===== Source records =====

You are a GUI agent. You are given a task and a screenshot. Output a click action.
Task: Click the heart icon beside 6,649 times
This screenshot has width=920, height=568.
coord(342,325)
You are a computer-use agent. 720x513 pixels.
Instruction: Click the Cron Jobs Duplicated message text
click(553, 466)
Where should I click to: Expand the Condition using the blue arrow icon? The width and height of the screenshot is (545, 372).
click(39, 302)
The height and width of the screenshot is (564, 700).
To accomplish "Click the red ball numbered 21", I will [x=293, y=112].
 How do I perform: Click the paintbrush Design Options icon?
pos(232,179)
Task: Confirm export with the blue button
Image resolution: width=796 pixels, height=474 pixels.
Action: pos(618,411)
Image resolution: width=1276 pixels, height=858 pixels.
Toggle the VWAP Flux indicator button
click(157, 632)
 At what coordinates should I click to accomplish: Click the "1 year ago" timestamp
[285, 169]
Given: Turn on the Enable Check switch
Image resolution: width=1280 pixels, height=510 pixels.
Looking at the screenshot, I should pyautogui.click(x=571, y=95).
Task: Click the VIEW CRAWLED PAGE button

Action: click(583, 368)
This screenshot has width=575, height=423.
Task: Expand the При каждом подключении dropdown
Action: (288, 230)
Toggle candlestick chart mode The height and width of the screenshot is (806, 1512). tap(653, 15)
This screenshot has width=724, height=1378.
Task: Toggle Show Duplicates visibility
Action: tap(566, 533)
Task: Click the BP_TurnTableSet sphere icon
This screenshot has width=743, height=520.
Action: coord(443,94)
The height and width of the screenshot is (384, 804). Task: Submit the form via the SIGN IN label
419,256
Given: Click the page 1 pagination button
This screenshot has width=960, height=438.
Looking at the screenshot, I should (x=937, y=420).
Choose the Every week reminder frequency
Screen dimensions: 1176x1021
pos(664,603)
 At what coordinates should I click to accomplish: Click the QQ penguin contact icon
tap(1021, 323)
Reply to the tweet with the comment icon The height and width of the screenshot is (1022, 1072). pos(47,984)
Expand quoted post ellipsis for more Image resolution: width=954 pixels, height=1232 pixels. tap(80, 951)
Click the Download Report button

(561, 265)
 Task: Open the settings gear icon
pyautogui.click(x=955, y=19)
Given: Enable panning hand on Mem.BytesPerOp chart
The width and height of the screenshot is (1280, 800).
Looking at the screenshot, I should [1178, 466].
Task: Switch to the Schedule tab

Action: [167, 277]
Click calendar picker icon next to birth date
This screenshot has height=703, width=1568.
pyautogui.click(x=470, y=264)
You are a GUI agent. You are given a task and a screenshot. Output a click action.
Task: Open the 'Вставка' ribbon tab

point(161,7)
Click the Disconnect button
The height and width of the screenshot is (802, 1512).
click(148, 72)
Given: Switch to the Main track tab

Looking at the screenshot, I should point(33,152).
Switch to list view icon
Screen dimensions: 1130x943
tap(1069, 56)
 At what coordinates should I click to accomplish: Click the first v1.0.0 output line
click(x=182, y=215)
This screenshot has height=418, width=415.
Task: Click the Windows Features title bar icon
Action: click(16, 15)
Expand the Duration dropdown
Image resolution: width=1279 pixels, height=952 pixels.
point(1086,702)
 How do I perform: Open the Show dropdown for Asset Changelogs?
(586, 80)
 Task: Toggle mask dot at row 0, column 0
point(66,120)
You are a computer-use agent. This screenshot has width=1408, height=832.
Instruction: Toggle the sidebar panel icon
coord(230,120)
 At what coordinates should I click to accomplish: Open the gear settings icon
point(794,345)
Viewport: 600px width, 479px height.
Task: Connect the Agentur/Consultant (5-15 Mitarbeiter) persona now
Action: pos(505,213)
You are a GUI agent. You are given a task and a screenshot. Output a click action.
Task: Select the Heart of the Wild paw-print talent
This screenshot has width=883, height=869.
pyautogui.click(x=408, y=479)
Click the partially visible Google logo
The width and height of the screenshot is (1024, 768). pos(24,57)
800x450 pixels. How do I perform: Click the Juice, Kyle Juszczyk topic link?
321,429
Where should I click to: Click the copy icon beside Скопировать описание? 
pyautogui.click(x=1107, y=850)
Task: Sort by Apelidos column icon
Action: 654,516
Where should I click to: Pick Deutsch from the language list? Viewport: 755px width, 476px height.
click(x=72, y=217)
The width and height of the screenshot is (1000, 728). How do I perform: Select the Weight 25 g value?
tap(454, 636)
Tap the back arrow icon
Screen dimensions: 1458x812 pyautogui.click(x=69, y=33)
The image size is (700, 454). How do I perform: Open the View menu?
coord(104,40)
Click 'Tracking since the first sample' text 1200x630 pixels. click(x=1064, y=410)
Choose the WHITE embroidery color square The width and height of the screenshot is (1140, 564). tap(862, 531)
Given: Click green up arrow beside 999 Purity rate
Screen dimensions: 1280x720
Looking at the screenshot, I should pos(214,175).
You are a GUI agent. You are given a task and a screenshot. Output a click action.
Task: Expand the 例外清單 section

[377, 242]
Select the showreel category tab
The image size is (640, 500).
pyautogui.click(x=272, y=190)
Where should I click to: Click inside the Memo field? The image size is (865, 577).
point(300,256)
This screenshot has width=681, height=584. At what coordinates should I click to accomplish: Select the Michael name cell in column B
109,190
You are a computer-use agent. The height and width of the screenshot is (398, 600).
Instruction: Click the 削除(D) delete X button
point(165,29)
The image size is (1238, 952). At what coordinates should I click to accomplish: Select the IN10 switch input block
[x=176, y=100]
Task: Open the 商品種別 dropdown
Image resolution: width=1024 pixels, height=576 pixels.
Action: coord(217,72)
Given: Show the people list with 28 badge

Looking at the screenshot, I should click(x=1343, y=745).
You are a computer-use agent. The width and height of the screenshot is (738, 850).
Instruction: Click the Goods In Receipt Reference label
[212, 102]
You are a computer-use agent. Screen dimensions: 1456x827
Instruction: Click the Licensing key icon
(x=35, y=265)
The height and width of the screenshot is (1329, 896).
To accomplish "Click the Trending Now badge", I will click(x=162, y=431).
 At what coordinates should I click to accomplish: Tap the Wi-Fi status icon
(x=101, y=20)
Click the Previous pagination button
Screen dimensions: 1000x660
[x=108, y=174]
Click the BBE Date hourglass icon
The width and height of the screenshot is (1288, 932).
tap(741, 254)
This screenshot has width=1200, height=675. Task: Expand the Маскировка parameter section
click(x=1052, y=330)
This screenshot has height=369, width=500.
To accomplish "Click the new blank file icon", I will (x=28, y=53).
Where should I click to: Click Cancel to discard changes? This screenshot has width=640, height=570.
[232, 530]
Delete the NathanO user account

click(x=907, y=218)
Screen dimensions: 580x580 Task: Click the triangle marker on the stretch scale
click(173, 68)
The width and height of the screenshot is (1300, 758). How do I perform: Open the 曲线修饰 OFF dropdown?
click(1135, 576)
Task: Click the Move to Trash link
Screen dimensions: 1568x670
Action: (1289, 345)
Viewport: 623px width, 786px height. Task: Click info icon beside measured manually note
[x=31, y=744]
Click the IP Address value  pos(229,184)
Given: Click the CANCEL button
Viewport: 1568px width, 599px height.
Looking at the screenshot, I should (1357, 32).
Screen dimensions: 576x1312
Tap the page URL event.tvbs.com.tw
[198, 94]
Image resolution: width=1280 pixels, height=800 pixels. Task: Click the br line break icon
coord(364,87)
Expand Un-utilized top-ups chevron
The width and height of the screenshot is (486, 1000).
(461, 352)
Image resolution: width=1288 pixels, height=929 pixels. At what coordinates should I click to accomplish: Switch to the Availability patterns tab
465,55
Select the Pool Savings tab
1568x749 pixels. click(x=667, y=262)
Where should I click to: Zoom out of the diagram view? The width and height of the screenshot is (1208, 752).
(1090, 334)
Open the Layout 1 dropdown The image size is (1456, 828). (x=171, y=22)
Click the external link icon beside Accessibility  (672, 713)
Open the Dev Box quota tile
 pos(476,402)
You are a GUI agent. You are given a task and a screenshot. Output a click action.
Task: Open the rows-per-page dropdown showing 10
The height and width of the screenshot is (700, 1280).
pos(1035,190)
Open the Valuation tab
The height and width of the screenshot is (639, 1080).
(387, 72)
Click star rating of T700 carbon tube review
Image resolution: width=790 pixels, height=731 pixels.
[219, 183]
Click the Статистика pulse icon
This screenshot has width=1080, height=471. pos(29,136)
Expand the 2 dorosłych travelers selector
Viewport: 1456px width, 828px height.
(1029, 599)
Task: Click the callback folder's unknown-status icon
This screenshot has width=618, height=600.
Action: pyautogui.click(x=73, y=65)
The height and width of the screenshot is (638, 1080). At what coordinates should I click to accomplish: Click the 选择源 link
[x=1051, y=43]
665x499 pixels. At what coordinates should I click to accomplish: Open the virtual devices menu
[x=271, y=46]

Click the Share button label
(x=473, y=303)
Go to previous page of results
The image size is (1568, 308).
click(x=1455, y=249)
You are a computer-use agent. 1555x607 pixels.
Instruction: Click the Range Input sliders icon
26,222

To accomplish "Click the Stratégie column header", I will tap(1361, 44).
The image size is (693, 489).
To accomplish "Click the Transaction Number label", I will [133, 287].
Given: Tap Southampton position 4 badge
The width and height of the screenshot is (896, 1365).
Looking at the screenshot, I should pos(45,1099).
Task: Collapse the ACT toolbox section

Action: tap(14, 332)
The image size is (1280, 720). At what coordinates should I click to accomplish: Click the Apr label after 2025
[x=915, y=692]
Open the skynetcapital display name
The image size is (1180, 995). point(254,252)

=====

#### [Assignment]
Among the entries above, tally each line with the string "will" and state that figure only.

#### [Exercise answer]
5